Hacia las 10 a.m., la alarma suena y los alumnos salen rápidamente de las aulas hacia el pequeño patio arenoso. Acuclillados en círculos, corean al unísono. «Repiten los 99 nombres de Alá -dice Patra Rina Dewi-. Eso les ayudará a conservar la calma en una emergencia real».

De 39 años, Patra es la dinámica directora de Kogami, pequeña organización sin fines de lucro para la concienciación sobre tsunamis, fundada con algunas de sus amistades luego de conocer los informes de Banda Aceh. Bajo la presión de Kogami, Padang ha señalado 32 rutas de evacuación y está construyendo nueve de un total de 100 refugios de varios pisos donde algunos habitantes podrán escapar de la marejada.

Mientras tanto, Patra y los 16 integrantes de su equipo organizan simulacros de tsunamis en escuelas como la que visitamos. Debido a que no hay terrenos elevados en las inmediaciones, los 567 estudiantes han sido aleccionados para correr unos tres kilómetros tierra adentro, pero los casi 80 niños del primer grado no conseguirán alejarse con la celeridad necesaria.

«Los pequeños de primero tardan hasta 40 minutos en llegar a la zona segura -revela Elivia Murni, una de las profesoras-. Si llega el tsunami, seguramente desaparecerán. No podremos salvarlos». Hay unas 1,000 escuelas ribereñas en Sumatra Occidental y Kogami ha instituido programas de simulacro en 232 de ellas.
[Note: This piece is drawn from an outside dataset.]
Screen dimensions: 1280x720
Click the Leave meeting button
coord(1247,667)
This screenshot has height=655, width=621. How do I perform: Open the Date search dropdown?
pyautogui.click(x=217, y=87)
Sin embargo, ni siquiera intentará introducirlos en algunas aldeas de pescadores dispersas en la costa, al noroeste de Padang. Al amanecer del 12 de marzo, en Minamisanriku, Jin Sato y la menguada partida que ocupaba el techo se encontraban completamente empapados, ateridos y exhaustos.

Descendieron por unas redes de pesca que la marea enmarañó en el rojo esqueleto de acero del devastado edificio y, con gran dificultad, subieron una colina donde se habían reunido otros supervivientes. Sato es un hombre esbelto de cabello negro abundante, anteojos y mirada directa y seria. Sus manos llevan las cicatrices de las heridas que sufriera al aferrarse a la antena de radio; un rosario budista cuelga de su muñeca izquierda.

El pueblo donde Sato creciera ha desaparecido, pero él sigue a cargo de muchos de sus habitantes, instalados en refugios o viviendas temporales. El nivel del suelo cayó más de medio metro después del terremoto, de suerte que la marea alta inunda grandes sectores de la antigua población. Quizá sea imposible resucitar Minamisanriku. «Mucha gente quiere quedarse aquí, donde sus antepasados vivieron y murieron -dice Sato-. No quieren mudarse».